#### ページ抜粋:
——

書評『歩行が広げる乳児の世界』

乳児が歩きはじめることが他の領域の発達にどう影響するのかを描いた話題の新刊,外山紀子・西尾千尋・山本寛樹『歩行が広げる乳児の世界』。領域横断的な発達を捉える発達カスケードの特徴や意義とはどのようなものか。無藤隆・白梅学園大学名誉教授による書評です。(編集部)

無藤 隆(むとう・たかし):白梅学園大学名誉教授

子どもが生後1年を経て,立ち上がり,最初の一歩を踏み出し,数週間程度で数歩以上を歩き,しだいに歩行が安定していく。そのときに乳児の環境世界は大きく変貌する。手が使える。モノが操作できる。モノを運べる。遠くのモノが見えるから,遠くの大人との交渉が展開できるし,近づいての交渉も起きていく。視線の交換や共同注意,モノを手渡す,それらを声としてまたいずれ言葉としてやりとりすることもやりやすい。

このような大きな変貌は,おそらく乳児保育をしている多くの保育者にはなじみのあることだろう。だが,それを漠然としたその種の発達の様子を超えて,詳細に克明に丹念な実験・観察を通して本書は論述しているので,その時期の発達の様相について一気に解像度を高くしてくれているのである。

本書は我が国の発達心理学の先端をリードしている発達心理学者がその実証研究に基づいて,乳児が歩き出すことでいかにしてその世界が変化し広がるかを丹念に示し,その発達がたんに「遺伝的プログラム」に沿ったというよりも,その身近な環境に対応しているなかで多様な広がりを個々人ごとに可能にしていくかを明らかにしたのである。そのいくつもの研究自体が興味深いのであるが,さらに著者たちはその研究が意味する発達の新たな見方を提示する。それが「発達カスケード理論」である。カスケードとはもともとは小さな滝が連なり分岐していくものを指しているのだが,それが転じて,一つの動きが多様な動きへと分岐していく様を指すようになった。それが発達研究に適用され,21世紀の発達心理学の一つの有力な動向となったのである。

私のような昔の研究でこういった研究に興味をもっていた人間としては,最初にこの種の理論とデータに出会ったのはJ. キャンポスによる移動の認知発達への影響を示したものだったことを覚えている。1990年代であろうか。乳児が自力で移動可能となることはその部屋の環境でモノの裏側まで見ることができることであるので,それがモノの立体的な理解へとつながるという議論であったろう。鮮明に覚えているのは,それが私の常識(たぶんその頃の発達心理学の知見でもあるが)を揺さぶったからだ。発達はいわばそれぞれの領域で単線的に進むか,あるいは大きな能力の開花といったグローバルな発達であるか,ということのはずだったのだが,その環境との相互作用は(有利・不利といった環境の大づかみな捉え方ではなく)乳児が自力で移動する(たしか歩行器も有用だという研究もあったはずだ)なり,つかまり立ちし,さらに歩き出すなりして,それがモノとしての周りの環境と相まって,子どもの発達のあり方を変えていく。

——

#### 提供資料:
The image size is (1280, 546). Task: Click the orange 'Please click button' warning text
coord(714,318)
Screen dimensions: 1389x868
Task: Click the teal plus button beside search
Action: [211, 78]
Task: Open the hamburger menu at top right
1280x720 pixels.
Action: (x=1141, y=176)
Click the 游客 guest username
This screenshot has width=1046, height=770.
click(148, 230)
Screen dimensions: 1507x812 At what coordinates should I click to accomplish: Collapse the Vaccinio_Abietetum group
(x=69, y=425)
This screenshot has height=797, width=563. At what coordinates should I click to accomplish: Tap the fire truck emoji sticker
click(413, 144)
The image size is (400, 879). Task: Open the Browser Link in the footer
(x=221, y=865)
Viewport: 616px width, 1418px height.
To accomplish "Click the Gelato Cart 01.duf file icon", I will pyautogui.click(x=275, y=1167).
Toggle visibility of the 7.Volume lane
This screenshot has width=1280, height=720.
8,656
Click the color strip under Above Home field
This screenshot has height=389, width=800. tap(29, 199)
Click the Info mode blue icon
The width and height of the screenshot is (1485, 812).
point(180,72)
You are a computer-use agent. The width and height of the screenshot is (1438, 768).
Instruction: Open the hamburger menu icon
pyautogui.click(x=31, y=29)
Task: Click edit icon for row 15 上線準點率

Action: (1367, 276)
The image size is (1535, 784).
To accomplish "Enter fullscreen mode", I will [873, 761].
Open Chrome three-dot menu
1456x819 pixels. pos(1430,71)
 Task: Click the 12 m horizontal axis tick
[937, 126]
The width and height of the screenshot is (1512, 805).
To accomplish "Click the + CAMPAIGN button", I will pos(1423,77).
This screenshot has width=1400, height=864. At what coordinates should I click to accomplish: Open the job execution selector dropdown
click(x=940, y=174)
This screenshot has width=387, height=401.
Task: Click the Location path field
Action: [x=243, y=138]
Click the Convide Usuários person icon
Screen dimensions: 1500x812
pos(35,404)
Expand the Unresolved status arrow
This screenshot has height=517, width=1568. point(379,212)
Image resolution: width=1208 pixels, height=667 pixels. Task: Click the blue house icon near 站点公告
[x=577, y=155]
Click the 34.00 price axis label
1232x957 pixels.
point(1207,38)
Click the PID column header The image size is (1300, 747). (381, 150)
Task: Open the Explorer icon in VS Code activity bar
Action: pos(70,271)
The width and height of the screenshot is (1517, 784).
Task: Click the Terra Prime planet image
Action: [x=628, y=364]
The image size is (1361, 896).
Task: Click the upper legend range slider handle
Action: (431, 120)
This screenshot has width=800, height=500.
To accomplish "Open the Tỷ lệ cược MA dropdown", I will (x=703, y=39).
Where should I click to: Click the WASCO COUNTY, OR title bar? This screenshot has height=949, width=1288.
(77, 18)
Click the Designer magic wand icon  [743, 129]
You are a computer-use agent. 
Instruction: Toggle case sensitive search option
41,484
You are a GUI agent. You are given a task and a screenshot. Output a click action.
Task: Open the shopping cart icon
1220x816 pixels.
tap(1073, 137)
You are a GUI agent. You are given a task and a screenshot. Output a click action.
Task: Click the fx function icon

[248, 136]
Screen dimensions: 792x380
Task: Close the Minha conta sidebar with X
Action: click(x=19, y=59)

——

#### 課題:
a: 乳児の歩行を扱ったこの書評によると、「カスケード」という語はもともと何を指していましたか。
b: 乳児の歩行を扱ったこの書評で紹介されているキャンポスの議論では、乳児が自力で移動できるようになることが、なぜモノの立体的な理解につながるとされていますか。1～3文で説明してください。
c: 乳児の歩行を扱ったこの書評の続きを、本文の最後の文の後から書き継いでください。

#### 解答一覧:
a: 小さな滝が連なり分岐していくものを指していました。

b: 自力で移動できるようになると、乳児は部屋の中でモノの裏側まで見ることができるからです。そのことがモノの立体的な理解へとつながるという議論でした。

c:
むろん,当時のまたその後の発達心理学のハンドブック(Handbook of child psychologyのシリーズなど)を見ればわかるように,それをサポートする研究群はその理論とともにかなりの数が出てきている。J. J. ギブソン以来の生態心理学的な環境の捉え方(それを乳児に適用したE. テーレンなどの歩行研究とかでは身体動作としての分析がある),いくつものシステムが互いの相互作用しながら発達していくところを記述していくDynamic Systems Theory,さらにそこでの個々人の発達(発達段階というより,1人ひとりの違いを尊重する)に着目すること,またそこでのスキルを強調すること(私などはK. フレッチャーの理論を思い出す)などなどが流れとして生まれてきていた。

その一方で乳児研究は(そして乳幼児期全体へと広がる)実験的に乳児のさまざまな能力・傾向を取り出し,その生得性を示唆してきた。いまでは0歳代,1歳代においてほぼ人としての基本的な要件を備えていることが実証的に言えるようになった。知的理解から道徳的な理解までその範囲は広い。

本書の乳児を巡る歩行のカスケードの実証研究と理論はそれらの背景に照らしてみるとわかるように,それらの流れの総合であると同時に先鋭的な実証なのである。

実際の観察研究の例を挙げてみよう。著者の外山による研究である。ある保育園の乳児クラスの観察である。8名の乳児で2年間で16名である(個別的な検討なので,通常はさほどの大人数ではない)。歩行の始まり時期はさまざまであるわけだが,それを毎週のように見ていき,その歩行の開始時期とそこに伴う各種の行動を見ていく。小型カメラ2台を設置して,観察する。

モノをもつこと・運ぶことはどう変化するだろうか。乳児は多くの時間,何かのモノを手に持っていることが多い。移動とともに,移動しないと届かないモノを持つことが増えた。子どもの視野と移動範囲が広がり,子どもが手で操作する範囲が乳児自身にとって広がるのである。移動が子どもの世界をいわば三項関係が基本となるところへと移していくのである。むろん,月齢とともに多くの機能が向上するのだから,とくに歩行に結びついたということを示さねばならない。たとえば,伝い歩きの最後と歩行の最初の回を比較すると,そこで急に変化するなら,そこに因果関係があると推定できる。その結果,とくに歩行の獲得前後では「行為を見せる,要求する」が増えており,三項関係的世界への移行が示唆される。その三項関係的関わりを繰り返すようにもなる。「保育者に近づいていきカップを見せ,その後,いったん保育者のそばを離れたものの,再び保育者に近づき,カップを見せたり渡したりする」といった行動が増えた。その関わり自体が楽しくて,それを繰り返すと解釈できそうである。さらにもう一つ,そのような関わりを繰り返す際に相手を変えるようになっていった。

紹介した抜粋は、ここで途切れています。